Desde entonces, nunca se sintió cómodo en ninguno de los dos grupos, el de los ricos o el de los pobres. Por mucho que su cuenta bancaria aumentara, nunca pertenecería a la clase acomodada. Había jugado con los herederos ricos, pero a la hora del almuerzo ellos se iban al comedor oficial y él se dirigía a la cocina para compartir la mesa con los otros criados. Los aristócratas jóvenes habían estudiado en Harvard, Yale y Princeton; Buchanan había tenido que conformarse con las clases nocturnas en una institución de la que sus superiores se burlaban abiertamente.

En la actualidad, se sentía ajeno a su propia familia. Enviaba dinero a sus parientes, pero éstos se lo devolvían. Cuando los visitó, no tenían nada que contarle. No comprendían ni les interesaba lo que hacía. Sin embargo, le dieron a entender que creían que su ocupación no era honesta; Buchanan lo notó en sus rostros demacrados, en las palabras que farfullaban. Washington guardaba tan poca relación con ellos y sus valores como el infierno. Buchanan mentía para ganar enormes sumas de dinero. Habrían preferido que siguiera sus pasos y llevase una vida de trabajador honrado. Al elevarse por encima de ellos, había caído muy por debajo de lo que representaban: justicia, integridad, carácter.

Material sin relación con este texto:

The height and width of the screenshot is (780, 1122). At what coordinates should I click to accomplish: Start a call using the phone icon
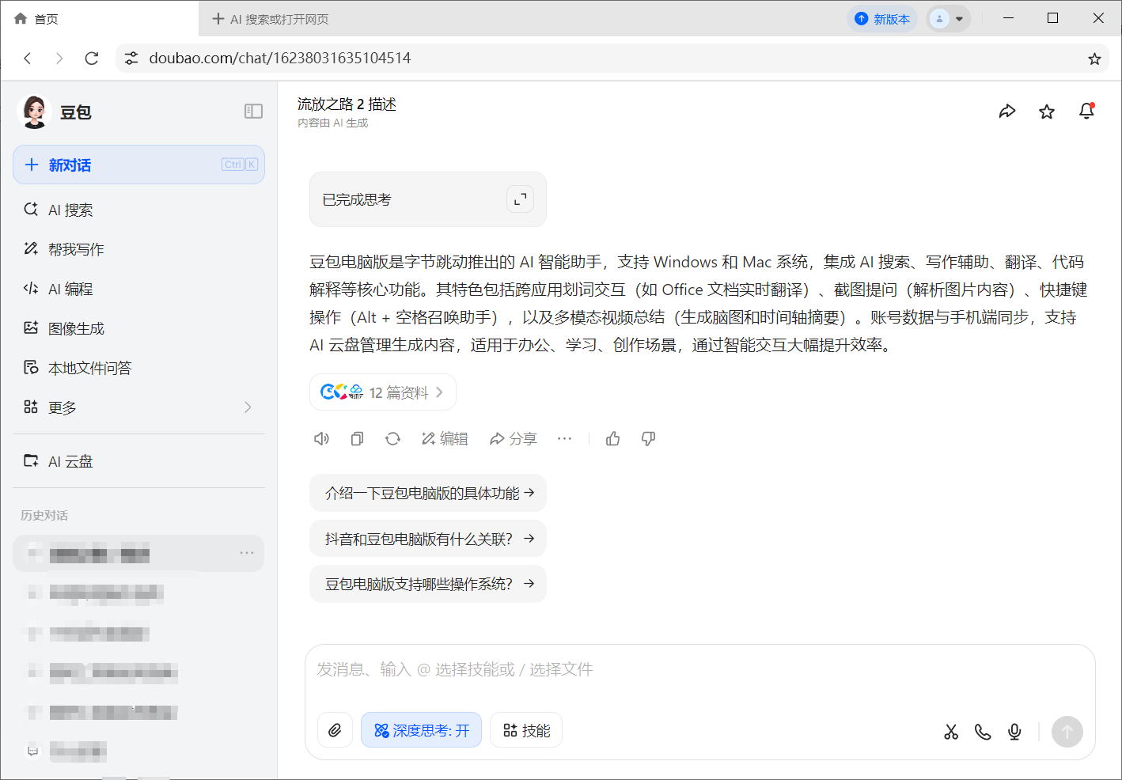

El camino que había elegido durante los últimos diez años no había hecho más que acrecentar su aislamiento. Apenas tenía amigos. No obstante, millones de desconocidos en todo el mundo dependían de él para algo tan básico como la subsistencia. Él mismo reconocía que se trataba de una existencia bastante peculiar.

Y ahora, con la aparición de Thornhill, a Buchanan empezaban a fallarle los pies y estaba más cerca que nunca del abismo. Ya no podía confiar en su indiscutible alma gemela, Faith Lockhart. Ella no sabía nada sobre Thornhill ni sabría jamás nada del hombre de la CIA; eso bastaría para mantenerla a salvo. Buchanan había sacrificado su último contacto humano real y ahora estaba solo de verdad.

Se aproximó a la ventana del despacho y observó los majestuosos edificios conocidos en todo el mundo. Algunos argüían que las hermosas fachadas eran sólo eso: como la mano del mago, su función consistía en distraer la mirada de los asuntos realmente importantes de la ciudad, que solían negociarse para beneficiar a una minoría selecta.

Buchanan había aprendido que el poder efectivo y a largo plazo derivaba, básicamente, de la moderada fuerza de gobierno de la minoría sobre la mayoría ya que gran parte de la población no tenía vocación política. Para que la minoría gobernara a la mayoría hacía falta un equilibrio delicado, tacto y cortesía, y Buchanan sabía que el mejor ejemplo histórico se encontraba allí.

Cerró los ojos, la oscuridad lo envolvió y le insufló la energía necesaria para la lucha del día siguiente. Sin embargo, la noche sería larga ya que, de hecho, su vida se había convertido en un largo túnel que no conducía a ninguna parte. Si por lo menos pudiera asegurarse de que Thornhill cayera también, entonces todos los esfuerzos habrían valido la pena. Todo cuanto Buchanan necesitaba era una pequeña grieta en la oscuridad. ¡Ojalá fuera posible!